Segment Open

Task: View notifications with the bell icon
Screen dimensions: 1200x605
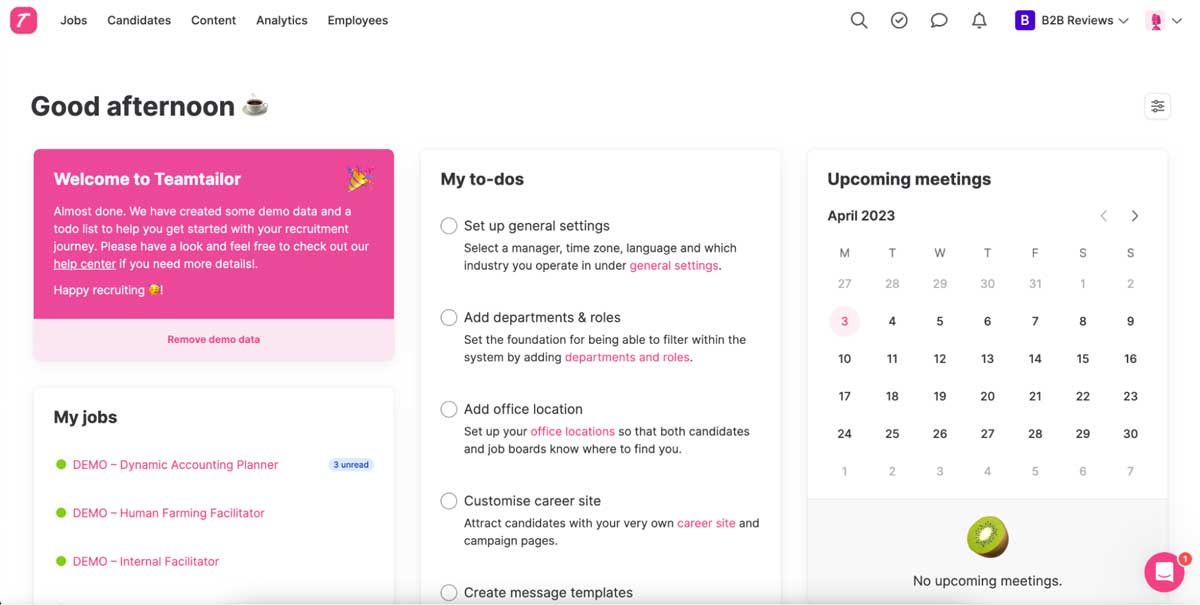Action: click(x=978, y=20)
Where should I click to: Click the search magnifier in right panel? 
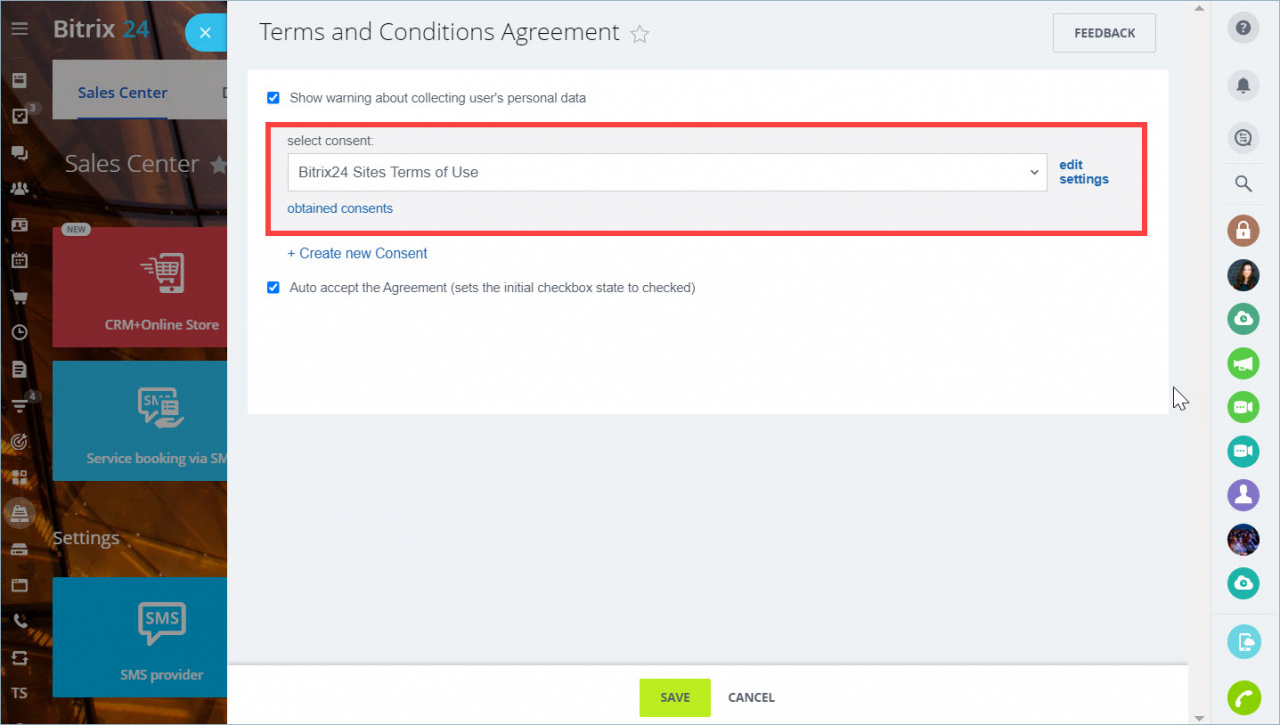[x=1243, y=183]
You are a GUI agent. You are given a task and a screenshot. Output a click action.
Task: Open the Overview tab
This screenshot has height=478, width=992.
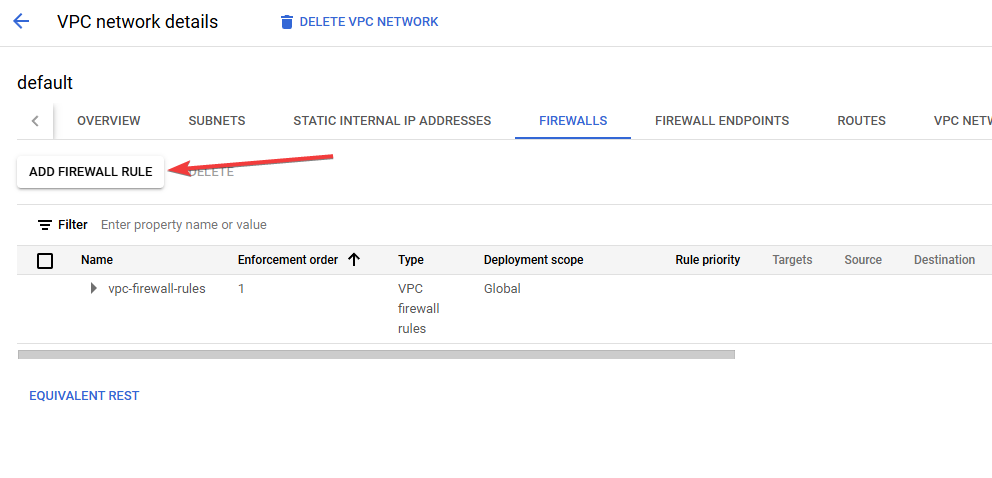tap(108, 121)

Segment Closed
Segment Open

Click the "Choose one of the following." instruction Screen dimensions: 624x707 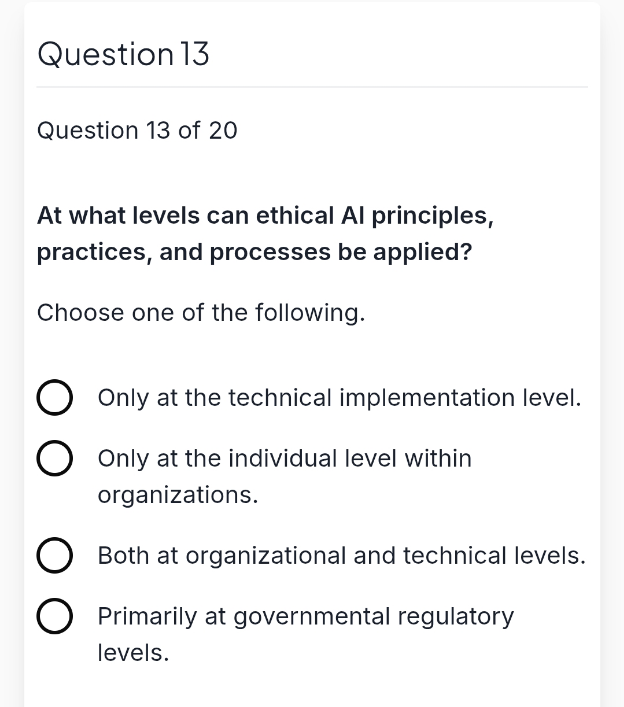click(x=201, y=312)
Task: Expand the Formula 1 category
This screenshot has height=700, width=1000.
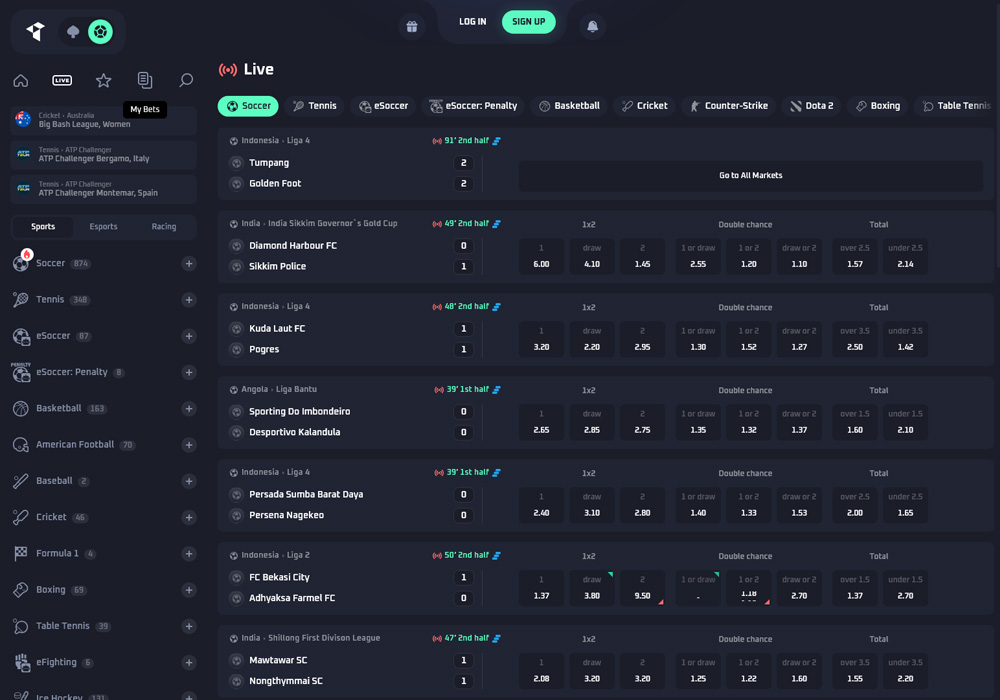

Segment Closed

> _Work request_:
Both end lines included, restate word for word the lines above from the line with "Task: Expand the Formula 1 category" to the line with "This screenshot has height=700, width=1000.", and nothing else.

> _Written answer_:
Task: Expand the Formula 1 category
This screenshot has height=700, width=1000.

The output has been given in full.